Our goal with this product is to respect the workflow of the freelancer professional and make their lives easier. This is really important because we know that professionals purchase half of all websites out there for small businesses, so if our vision is to serve small businesses we need the professionals to love us in order to achieve our vision.
HostAdvice: How are you developing this system? What future prospects do you have for this ecosystem of professionals?
GoDaddy Pro is developed by our incredibly agile and customer focused development team. We have a customer council for small businesses and another one for professionals to get real time feedback on what features people are really using. We are letting the customer lead us down the path of the product development. It is exciting to see what innovations derive from that.

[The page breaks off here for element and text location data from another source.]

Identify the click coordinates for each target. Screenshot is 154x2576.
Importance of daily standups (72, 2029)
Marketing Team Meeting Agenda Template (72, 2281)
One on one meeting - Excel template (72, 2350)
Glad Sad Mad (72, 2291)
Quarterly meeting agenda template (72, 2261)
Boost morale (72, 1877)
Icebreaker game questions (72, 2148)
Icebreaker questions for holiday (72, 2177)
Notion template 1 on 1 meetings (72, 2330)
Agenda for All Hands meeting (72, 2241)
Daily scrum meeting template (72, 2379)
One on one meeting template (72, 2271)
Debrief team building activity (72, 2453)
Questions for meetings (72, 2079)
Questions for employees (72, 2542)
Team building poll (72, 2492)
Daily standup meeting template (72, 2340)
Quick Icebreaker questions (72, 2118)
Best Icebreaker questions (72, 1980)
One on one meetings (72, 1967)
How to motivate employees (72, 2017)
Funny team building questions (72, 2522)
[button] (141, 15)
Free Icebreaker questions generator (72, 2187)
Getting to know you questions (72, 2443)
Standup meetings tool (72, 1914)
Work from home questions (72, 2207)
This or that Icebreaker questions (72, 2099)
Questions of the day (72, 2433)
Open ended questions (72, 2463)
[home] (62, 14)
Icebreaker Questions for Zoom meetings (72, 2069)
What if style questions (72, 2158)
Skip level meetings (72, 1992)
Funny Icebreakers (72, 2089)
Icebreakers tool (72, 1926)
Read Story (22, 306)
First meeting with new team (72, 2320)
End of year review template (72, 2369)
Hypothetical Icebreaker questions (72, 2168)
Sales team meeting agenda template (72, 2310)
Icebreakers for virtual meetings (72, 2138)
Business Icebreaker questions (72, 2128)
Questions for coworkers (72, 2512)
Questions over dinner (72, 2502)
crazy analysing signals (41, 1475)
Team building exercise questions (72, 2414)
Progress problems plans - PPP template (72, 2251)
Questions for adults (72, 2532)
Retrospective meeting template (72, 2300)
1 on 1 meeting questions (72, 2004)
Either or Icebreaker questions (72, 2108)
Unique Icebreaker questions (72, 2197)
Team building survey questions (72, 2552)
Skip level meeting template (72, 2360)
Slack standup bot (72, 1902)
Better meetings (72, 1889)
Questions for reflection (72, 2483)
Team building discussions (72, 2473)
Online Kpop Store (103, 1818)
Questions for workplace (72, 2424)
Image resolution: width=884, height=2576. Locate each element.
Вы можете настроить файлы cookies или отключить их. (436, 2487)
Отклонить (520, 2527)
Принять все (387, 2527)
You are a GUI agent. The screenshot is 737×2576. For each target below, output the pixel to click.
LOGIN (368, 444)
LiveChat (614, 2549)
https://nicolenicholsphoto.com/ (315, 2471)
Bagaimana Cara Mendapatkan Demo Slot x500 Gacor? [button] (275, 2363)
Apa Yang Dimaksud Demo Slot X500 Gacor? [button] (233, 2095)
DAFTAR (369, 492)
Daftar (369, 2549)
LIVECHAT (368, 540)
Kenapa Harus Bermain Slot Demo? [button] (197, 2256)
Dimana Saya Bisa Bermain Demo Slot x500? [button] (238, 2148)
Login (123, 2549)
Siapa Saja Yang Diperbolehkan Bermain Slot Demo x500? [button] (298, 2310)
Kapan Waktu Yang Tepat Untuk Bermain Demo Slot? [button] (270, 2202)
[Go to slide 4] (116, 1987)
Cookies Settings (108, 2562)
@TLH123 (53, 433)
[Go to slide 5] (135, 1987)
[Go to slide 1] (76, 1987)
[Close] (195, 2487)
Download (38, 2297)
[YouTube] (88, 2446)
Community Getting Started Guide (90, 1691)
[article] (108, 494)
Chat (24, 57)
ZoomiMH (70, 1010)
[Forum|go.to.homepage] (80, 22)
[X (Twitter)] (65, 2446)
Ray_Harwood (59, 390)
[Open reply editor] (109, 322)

As an example, as a response to customer feedback, we just launched a whole bunch of pro incentives, such as discounts on tools that we know professionals normally purchase. We can use our scale to drive discounts and add incentives to add new clients to our services.
We are especially excited to be building a marketplace platform where small businesses can ask a question or look for somebody to build a website, and we’ll post those queries on GoDaddy Pro marketplace to connect them with web professionals. This completes the circle, as we are not only offering incentives for professionals to bring business to but us we are also bringing business to them.